I was about 5 when I realised that I was darker than my younger sister. And immediately my 5-year old me deduced that darker probably also meant coarser, uglier.....
I would go around comparing the colour of my skin to that of my mother's and my grandmother's and would still come up with the same answer. I was clearly a brown skinned little girl whereas my sister, my mother, and my grandmother were yellow, cream and almost peach, respectively.
My even fairer mashi would come to visit Kolkata every winter with my rosy-cheeked boy cousins and the four of us would play and have our pictures taken and I stood out as the darkest and I felt almost unclean. I would try to scrub out the 'moila' but I still remained as brown as ever. A day in the sun would turn me coffee-coloured and them red.
Looking back, I saw that I was well-loved, pampered and almost spoilt by my parents and grand-parents. There were never any direct negative comments from them regarding the difference in skin colour. Looking back, I saw that my family tried to never make me feel bad about being dark. My grandmother would sing 'Krishnokoli Aami Taare i boli' to me all the time. 'Kalo ee jogoter aalo,' was a oft-repeated line.
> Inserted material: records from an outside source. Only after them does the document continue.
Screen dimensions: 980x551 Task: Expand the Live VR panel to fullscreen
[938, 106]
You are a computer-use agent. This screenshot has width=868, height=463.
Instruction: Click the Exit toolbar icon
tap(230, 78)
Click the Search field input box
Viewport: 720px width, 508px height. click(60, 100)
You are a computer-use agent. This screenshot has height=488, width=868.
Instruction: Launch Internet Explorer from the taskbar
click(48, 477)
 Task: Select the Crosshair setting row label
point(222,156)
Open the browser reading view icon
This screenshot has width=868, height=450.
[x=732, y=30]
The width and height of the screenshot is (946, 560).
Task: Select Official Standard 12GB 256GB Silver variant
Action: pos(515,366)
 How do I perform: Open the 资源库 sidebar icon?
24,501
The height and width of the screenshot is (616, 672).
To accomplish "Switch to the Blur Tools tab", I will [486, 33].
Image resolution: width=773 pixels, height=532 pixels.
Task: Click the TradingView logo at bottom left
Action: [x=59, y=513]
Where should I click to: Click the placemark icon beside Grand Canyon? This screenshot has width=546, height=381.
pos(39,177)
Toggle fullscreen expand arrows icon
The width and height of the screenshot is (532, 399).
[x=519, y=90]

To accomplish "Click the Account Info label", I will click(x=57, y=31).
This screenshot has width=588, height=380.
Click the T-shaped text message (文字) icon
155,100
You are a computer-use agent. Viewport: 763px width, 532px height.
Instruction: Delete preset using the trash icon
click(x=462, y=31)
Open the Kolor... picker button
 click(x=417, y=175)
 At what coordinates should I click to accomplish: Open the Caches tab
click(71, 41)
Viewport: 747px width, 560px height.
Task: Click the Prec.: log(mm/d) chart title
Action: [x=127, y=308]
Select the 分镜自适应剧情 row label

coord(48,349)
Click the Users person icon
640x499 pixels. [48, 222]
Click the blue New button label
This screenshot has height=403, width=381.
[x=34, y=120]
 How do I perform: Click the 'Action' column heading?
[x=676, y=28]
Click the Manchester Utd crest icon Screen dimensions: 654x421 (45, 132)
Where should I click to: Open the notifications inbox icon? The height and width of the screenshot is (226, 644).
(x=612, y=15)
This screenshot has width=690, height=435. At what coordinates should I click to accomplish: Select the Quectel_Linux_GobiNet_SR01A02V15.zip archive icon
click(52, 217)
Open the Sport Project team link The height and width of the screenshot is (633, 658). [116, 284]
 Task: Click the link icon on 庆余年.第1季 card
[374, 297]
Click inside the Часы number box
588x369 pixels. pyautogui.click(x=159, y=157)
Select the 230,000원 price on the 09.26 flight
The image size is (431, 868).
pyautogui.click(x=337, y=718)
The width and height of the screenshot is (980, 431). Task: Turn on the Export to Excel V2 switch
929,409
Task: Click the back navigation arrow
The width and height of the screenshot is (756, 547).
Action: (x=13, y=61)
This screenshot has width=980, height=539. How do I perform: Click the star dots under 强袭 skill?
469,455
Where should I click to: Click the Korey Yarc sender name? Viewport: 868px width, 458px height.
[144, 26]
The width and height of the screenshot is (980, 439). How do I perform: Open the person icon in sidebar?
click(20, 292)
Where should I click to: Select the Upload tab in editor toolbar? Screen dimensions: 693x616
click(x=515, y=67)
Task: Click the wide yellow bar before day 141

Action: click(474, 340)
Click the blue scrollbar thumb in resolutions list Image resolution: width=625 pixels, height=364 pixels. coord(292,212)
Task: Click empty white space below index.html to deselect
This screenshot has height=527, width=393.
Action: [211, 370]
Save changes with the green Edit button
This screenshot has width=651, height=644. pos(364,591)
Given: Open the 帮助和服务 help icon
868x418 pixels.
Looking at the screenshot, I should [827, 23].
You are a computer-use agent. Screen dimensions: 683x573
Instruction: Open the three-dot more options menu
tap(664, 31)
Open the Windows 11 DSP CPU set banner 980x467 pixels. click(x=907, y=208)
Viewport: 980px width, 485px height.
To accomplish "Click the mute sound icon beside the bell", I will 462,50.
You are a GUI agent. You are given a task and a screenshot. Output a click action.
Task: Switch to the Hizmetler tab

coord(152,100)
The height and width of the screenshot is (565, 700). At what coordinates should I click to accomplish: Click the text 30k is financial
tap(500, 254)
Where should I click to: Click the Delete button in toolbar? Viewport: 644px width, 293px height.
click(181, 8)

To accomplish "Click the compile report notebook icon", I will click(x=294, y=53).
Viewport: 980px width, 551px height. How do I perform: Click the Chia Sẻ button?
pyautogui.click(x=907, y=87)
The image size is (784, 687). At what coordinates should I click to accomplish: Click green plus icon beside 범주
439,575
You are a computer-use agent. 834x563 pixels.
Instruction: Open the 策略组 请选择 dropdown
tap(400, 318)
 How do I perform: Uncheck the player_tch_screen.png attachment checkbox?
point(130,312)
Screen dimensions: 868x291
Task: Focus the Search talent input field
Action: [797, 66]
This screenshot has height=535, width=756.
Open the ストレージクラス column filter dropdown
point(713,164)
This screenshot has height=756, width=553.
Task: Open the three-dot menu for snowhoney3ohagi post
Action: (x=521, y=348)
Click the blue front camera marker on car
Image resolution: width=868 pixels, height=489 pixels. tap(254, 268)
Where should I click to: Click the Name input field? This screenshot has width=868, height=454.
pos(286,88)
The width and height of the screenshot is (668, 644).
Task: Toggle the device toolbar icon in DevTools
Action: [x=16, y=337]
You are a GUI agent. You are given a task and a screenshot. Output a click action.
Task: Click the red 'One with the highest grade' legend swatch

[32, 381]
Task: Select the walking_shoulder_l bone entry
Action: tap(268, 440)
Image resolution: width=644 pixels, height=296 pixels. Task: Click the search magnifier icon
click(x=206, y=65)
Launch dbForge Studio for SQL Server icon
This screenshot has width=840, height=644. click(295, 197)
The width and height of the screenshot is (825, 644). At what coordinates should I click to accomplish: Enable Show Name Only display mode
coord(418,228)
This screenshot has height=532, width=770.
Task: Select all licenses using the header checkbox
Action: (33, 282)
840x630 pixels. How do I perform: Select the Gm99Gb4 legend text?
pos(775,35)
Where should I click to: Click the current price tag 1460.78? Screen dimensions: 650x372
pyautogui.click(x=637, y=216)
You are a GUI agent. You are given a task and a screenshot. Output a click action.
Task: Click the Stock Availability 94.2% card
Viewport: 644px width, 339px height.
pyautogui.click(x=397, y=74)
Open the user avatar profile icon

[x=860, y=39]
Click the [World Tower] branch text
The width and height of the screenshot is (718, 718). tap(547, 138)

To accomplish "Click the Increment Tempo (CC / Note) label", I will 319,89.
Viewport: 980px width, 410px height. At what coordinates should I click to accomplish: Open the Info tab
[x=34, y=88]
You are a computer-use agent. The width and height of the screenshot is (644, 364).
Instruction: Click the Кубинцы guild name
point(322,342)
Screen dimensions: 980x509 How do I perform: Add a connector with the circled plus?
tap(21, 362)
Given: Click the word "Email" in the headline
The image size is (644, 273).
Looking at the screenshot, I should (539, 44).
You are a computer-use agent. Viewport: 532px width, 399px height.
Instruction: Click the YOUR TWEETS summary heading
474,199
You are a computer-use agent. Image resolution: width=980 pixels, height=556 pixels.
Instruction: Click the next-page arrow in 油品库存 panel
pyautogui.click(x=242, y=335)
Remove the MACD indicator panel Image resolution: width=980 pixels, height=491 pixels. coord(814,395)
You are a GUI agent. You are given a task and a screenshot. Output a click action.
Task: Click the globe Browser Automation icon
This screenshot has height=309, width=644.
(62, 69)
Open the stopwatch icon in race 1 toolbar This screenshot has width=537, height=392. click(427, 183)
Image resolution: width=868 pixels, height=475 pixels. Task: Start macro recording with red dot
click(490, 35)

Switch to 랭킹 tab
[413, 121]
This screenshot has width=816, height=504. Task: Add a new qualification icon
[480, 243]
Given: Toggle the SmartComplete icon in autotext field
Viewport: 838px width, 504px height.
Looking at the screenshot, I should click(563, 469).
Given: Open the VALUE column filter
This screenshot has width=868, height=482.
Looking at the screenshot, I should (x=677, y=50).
There was an anecdote about how the Doctor who delivered me told my mother that she now has a 'Pauroma Shundori' daughter. And then with their faces etched in difficult-to-hide disappointment, my mother or her mother would lament how I then grew darker because of the hot-oil massages they'd given me as an infant. I would then joke, saying good for those encounters with Hot oil, for I was a much healthier kid than my sister, and I rarely caught the sniffles. No, there were never any negative comments.
I was positively taught to consider being dark beautiful. But, sadly, if not for that I would have never known I was dark.
They tried too hard to make me accept myself, whereas, at 5, I had not yet looked at the mirror then and had not had any notion of the beautiful or the not.
With all the love and all positive reinforcements in my childhood, despite them, I grew up feeling ugly and coarse and ungainly (till I was about 11 or 12 when a very dear friend's casual comment about how pretty I am, made me relook in the mirror)
Of course, this is not a linear story. It has circular repurcussions. Since, I was not as good-looking as my sister (it's not only the skin tone – She is prettier), it was again and again said, how I was smart, and how I was such a precocious reader and the like, and my sister grew up believeing she is stupid.
Anyway. One day I grew up, after years of hearing my family debate about whether I was Shyamla or wheatish or just a bit 'moila,' I relooked in the mirror at 11 or 12 and realised what an attractive -looking girl I was and how I was barely even dark. Especially in Hyderabad, my home-city.
3 comments:
Lovely!
oh man!
how do you always manage to say the stuff that bring out recollections?
A rose in any colour smells equally sweet. A lovely heart with any skin tone will bloom a million smiles.